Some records
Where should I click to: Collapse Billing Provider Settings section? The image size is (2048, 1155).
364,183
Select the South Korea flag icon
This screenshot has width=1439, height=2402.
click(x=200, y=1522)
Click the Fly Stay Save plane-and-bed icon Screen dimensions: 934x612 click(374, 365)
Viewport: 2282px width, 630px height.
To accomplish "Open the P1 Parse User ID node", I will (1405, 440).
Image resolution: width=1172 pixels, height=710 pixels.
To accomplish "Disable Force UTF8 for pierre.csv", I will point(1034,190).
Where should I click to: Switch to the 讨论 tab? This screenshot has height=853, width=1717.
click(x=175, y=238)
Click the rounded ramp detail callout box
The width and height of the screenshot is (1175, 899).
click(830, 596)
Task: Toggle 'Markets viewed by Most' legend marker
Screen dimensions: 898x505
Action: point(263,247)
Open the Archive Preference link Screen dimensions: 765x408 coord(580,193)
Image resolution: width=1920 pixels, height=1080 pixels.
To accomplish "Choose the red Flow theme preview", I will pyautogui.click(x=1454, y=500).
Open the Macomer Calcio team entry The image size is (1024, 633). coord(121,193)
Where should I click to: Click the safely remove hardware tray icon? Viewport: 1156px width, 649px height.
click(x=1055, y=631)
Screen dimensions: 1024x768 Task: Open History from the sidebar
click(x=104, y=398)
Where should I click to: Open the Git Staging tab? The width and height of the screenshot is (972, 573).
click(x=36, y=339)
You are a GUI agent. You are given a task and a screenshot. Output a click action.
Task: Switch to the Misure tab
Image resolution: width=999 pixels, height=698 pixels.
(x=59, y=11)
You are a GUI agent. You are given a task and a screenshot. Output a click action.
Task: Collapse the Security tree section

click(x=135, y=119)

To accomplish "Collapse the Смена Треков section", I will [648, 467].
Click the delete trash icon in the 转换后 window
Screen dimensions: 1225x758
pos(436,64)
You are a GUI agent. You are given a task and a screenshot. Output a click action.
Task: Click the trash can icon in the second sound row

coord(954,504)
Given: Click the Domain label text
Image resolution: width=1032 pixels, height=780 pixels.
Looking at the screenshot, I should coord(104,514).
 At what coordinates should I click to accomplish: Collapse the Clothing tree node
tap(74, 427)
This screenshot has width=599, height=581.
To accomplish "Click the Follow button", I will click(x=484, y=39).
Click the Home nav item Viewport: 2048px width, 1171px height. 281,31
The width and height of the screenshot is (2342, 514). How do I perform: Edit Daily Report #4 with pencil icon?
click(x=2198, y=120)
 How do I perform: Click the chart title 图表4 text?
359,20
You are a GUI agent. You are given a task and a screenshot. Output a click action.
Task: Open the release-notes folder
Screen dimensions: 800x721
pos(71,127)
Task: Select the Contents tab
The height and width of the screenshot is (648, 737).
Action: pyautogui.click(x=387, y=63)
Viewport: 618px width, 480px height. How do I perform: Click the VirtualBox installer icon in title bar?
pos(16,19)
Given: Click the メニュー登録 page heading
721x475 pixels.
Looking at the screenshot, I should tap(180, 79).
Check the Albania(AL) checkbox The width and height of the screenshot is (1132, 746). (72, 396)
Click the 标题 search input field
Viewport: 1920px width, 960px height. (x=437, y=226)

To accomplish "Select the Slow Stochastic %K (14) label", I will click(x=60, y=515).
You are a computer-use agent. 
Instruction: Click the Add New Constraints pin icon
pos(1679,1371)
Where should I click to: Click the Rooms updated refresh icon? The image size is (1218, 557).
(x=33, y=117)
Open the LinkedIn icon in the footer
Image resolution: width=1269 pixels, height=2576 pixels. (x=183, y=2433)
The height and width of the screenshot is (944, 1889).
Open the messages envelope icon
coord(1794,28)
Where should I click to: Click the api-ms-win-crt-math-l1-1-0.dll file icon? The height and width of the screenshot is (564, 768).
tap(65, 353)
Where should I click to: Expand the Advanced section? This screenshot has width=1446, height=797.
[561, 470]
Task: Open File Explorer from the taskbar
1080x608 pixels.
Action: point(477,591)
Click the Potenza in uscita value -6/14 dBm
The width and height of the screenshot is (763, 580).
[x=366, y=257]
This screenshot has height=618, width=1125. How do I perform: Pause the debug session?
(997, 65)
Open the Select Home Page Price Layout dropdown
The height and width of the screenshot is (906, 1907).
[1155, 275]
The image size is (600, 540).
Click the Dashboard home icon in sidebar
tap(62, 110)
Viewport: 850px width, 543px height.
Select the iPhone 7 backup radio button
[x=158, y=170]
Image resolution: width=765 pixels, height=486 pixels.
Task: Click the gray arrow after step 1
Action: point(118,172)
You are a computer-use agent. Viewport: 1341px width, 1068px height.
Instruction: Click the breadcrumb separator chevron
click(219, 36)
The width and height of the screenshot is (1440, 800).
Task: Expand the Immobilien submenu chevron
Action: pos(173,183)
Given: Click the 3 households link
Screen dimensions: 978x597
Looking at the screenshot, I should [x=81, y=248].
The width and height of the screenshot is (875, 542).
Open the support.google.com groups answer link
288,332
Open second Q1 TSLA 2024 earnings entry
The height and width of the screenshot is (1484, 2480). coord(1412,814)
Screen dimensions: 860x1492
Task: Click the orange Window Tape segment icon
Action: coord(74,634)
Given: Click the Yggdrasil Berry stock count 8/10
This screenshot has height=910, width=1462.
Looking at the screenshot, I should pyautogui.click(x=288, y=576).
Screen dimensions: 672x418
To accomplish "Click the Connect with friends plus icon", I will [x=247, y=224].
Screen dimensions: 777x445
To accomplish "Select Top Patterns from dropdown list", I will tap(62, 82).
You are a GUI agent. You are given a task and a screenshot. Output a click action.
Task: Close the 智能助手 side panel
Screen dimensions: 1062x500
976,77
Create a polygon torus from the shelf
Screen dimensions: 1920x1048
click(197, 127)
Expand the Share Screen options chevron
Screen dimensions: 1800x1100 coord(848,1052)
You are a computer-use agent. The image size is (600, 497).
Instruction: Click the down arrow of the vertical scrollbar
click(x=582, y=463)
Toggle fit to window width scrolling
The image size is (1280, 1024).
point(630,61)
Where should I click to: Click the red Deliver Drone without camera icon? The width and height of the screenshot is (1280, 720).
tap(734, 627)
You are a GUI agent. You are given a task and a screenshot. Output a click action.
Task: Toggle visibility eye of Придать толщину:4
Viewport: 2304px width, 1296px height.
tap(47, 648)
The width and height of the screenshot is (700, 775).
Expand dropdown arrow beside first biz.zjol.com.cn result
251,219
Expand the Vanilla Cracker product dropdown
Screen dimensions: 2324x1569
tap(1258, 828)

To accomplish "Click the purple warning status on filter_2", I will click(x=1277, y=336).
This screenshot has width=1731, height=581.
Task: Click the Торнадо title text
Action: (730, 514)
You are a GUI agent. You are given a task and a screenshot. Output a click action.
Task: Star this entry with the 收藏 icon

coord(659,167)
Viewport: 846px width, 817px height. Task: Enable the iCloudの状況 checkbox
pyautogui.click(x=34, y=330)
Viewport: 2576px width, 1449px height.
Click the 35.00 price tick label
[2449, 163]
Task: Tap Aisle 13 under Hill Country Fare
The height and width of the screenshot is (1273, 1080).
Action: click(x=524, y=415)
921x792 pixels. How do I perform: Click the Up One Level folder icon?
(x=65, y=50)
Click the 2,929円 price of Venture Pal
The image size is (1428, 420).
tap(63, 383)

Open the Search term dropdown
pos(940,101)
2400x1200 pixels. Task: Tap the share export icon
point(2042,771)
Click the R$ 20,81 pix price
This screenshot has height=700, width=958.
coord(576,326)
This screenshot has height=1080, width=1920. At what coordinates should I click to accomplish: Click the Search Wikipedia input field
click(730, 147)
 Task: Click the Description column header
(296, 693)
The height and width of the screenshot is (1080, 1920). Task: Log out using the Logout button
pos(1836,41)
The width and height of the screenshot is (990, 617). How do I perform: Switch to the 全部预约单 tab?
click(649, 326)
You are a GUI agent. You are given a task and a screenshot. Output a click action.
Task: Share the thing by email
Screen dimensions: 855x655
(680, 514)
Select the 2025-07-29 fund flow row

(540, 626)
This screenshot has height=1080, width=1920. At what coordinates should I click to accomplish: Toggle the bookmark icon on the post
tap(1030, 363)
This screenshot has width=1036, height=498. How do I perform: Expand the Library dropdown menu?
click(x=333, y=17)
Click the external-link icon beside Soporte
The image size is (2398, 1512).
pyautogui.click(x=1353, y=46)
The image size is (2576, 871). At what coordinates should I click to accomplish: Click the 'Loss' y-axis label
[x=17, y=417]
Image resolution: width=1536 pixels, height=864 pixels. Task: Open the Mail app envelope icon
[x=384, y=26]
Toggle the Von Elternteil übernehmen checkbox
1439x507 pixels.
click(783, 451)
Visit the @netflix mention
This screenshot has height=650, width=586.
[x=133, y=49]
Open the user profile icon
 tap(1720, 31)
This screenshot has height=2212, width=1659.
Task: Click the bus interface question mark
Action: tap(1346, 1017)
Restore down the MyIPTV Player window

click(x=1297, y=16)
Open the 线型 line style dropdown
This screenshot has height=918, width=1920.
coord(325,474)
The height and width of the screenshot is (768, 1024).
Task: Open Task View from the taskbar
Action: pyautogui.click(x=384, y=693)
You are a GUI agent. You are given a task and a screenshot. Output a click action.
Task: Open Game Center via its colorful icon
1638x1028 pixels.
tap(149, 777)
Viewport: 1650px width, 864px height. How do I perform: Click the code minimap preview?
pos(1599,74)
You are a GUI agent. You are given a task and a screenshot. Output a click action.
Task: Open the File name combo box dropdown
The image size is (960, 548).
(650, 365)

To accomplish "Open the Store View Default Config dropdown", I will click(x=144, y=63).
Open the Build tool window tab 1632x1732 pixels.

What is asked: Take the material from the line with "Viewport: 850px width, 543px height." up to and including the line with "will [x=247, y=224].", and write it as a JSON list of strings, one per line, with blank lines omitted.

Exercise answer:
[
  "Viewport: 850px width, 543px height.",
  "Select the iPhone 7 backup radio button",
  "[x=158, y=170]",
  "Image resolution: width=765 pixels, height=486 pixels.",
  "Task: Click the gray arrow after step 1",
  "Action: point(118,172)",
  "You are a computer-use agent. Viewport: 1341px width, 1068px height.",
  "Instruction: Click the breadcrumb separator chevron",
  "click(219, 36)",
  "The width and height of the screenshot is (1440, 800).",
  "Task: Expand the Immobilien submenu chevron",
  "Action: pos(173,183)",
  "Given: Click the 3 households link",
  "Screen dimensions: 978x597",
  "Looking at the screenshot, I should [x=81, y=248].",
  "The width and height of the screenshot is (875, 542).",
  "Open the support.google.com groups answer link",
  "288,332",
  "Open second Q1 TSLA 2024 earnings entry",
  "The height and width of the screenshot is (1484, 2480). coord(1412,814)",
  "Screen dimensions: 860x1492",
  "Task: Click the orange Window Tape segment icon",
  "Action: coord(74,634)",
  "Given: Click the Yggdrasil Berry stock count 8/10",
  "This screenshot has height=910, width=1462.",
  "Looking at the screenshot, I should pyautogui.click(x=288, y=576).",
  "Screen dimensions: 672x418",
  "To accomplish \"Click the Connect with friends plus icon\", I will [x=247, y=224]."
]